All About Anal Glands In Dogs

All About Anal Glands In Dogs

The first thing we think of when we see our dog scooting their but along the ground is that they must have worms. Nine times out of 10 it isn't worms- its actually their anal glands that have become full and feel annoying.

Look its not a particularly nice or fun topic to discuss, but the reality is lots of dogs have issues with their anal glands.

As a vet nurse, we had to express anal glands all the time- and let me tell you- anal gland juice is not something you want near you. Its one of the foulest smelling bodily fluids around (sorry, sorry gross I know!). If your dog has ever had any trouble with their AG's you will know what I'm on about here.

Whilst they are relatively easy to express- having your dogs anal glands expressed can actually cause more harm than good. The more they are messed with the less likely they are to express naturally and then you can end up in all kinds of trouble with anal gland abscesses etc (OUCH). Or you end up at the vet every month for a squeeze and trust me- your vet doesn't want that as much as you don't want to pay for it (also, doubtful your dog enjoys it but I would never kink shame them if they did).

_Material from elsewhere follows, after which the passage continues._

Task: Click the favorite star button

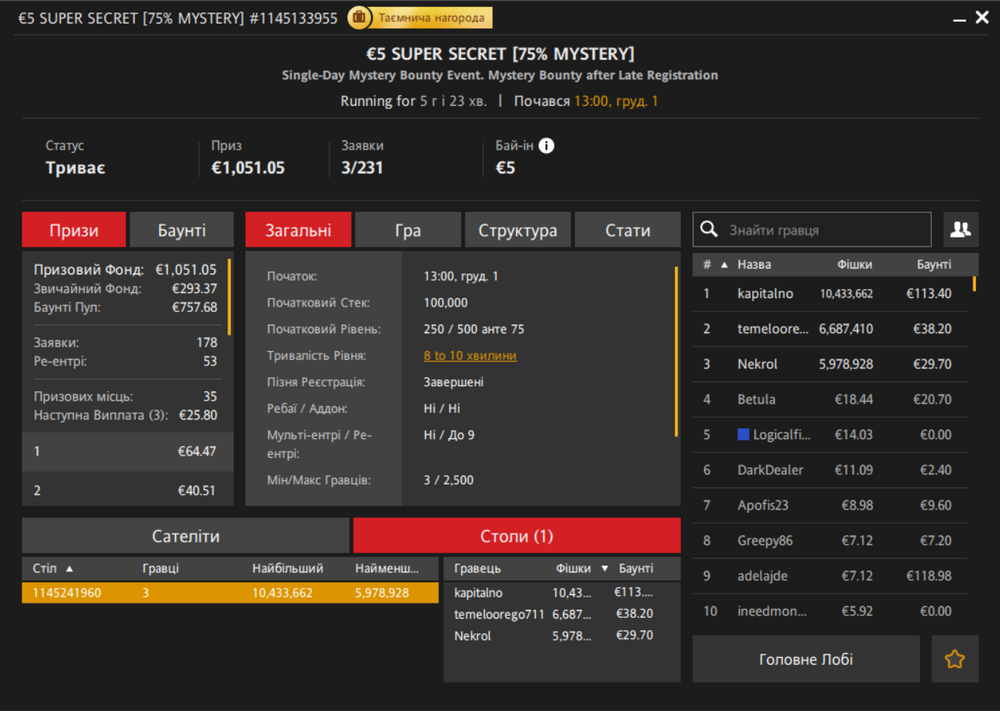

The easiest way to facilitate the natural emptying of your dogs anal glands is to make sure their poo is nice and firm. This is how they are emptied- a nice hard little nugget of poo passes the gland and because it is hard the liquid oozes from the gland and comes out naturally with the poo. (wow that's a sentence that conjures up some imagery) :|

Dogs poo should be hard, small and firm. If its not it may be time to look at their diet and introduce raw meaty bones and/or a good probiotic. The most common reason for the inadequate poos is a lack of fibre in the diet.

There are a few ways you can increase fibre in the diet (and help with anal gland issues). Its important to not go too crazy with all of these options as it can end up the other way- constipation/blockage, which is an even more expensive vet visit than a simple AG expression.

1. Feed furry treats!

2. Include carrot and pumpkin in their diet.

3. Give raw meaty bones regularly.

4. Add some Psyllium Husk to their food (1 teaspoon per 10kg of bodyweight daily).





  • When looking at the anus- the glands sit at about 10 and 2 (sometimes lower). You wanna glove up and lube up and come in behind the gland, using your thumb and fore finger to coax the liquid back towards you (TMI?!).
  • When overly full- they can be about the size of a grape.
  • Dogs with allergies are more likely to have issues with their anal glands.
  • You can actually have them removed if your dog has severe, persistent issues with them (its not recommended but sometimes done as a last resort).
  • Overweight and small dogs most commonly have issues with their AGs. There's never been a better reason to keep your dog lean!